• [What is expected]: Go through the data below. List every line that holds the word "text".

Records from a data collection:

►

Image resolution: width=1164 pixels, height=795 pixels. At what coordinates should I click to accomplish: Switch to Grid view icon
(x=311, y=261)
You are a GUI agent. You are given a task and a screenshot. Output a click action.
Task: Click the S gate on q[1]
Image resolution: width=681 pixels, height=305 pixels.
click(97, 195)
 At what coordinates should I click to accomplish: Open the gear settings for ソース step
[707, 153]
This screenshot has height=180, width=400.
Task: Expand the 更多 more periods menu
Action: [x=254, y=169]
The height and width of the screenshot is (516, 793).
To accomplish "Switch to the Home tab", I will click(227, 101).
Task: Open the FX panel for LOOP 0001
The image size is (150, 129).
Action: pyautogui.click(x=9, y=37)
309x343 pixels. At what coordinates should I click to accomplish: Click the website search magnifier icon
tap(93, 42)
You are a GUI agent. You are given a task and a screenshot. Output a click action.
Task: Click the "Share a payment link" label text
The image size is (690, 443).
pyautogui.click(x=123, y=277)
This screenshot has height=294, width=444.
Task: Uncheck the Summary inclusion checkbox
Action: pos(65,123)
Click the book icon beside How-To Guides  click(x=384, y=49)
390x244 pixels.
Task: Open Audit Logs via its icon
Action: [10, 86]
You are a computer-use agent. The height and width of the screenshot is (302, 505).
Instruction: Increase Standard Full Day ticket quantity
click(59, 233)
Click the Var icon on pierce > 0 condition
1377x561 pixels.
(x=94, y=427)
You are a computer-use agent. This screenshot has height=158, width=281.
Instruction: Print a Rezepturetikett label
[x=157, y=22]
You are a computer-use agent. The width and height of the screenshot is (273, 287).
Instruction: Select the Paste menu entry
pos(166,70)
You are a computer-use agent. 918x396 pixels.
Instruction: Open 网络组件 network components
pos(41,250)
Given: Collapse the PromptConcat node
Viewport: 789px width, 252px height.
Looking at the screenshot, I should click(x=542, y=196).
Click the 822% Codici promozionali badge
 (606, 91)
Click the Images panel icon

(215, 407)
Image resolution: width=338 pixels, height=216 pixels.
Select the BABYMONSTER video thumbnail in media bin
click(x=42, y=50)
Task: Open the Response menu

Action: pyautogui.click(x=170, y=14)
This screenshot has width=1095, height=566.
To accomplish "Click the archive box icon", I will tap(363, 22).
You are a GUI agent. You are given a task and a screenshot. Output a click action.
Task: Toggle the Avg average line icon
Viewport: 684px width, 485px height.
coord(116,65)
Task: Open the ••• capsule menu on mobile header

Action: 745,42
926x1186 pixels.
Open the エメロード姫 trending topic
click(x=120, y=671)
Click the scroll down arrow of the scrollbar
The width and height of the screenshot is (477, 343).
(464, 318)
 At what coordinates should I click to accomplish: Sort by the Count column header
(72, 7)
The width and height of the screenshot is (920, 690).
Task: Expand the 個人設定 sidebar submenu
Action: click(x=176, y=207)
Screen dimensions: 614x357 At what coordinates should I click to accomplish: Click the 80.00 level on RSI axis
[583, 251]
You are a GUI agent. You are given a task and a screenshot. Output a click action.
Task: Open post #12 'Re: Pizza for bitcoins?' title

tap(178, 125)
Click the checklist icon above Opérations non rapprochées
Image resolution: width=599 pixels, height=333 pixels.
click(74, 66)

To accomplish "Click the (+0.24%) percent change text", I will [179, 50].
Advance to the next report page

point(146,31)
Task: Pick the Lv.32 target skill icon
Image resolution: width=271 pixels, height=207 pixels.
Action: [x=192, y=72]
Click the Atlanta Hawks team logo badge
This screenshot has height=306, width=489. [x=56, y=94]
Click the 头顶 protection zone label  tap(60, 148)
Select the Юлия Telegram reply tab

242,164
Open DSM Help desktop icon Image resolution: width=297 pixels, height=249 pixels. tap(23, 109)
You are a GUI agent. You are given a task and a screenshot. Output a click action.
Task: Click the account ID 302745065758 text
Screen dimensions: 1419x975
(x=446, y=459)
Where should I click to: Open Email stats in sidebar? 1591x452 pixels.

◄

• [Answer section]:
Task: Click the "Share a payment link" label text
To accomplish "Click the (+0.24%) percent change text", I will [179, 50].
Task: Click the account ID 302745065758 text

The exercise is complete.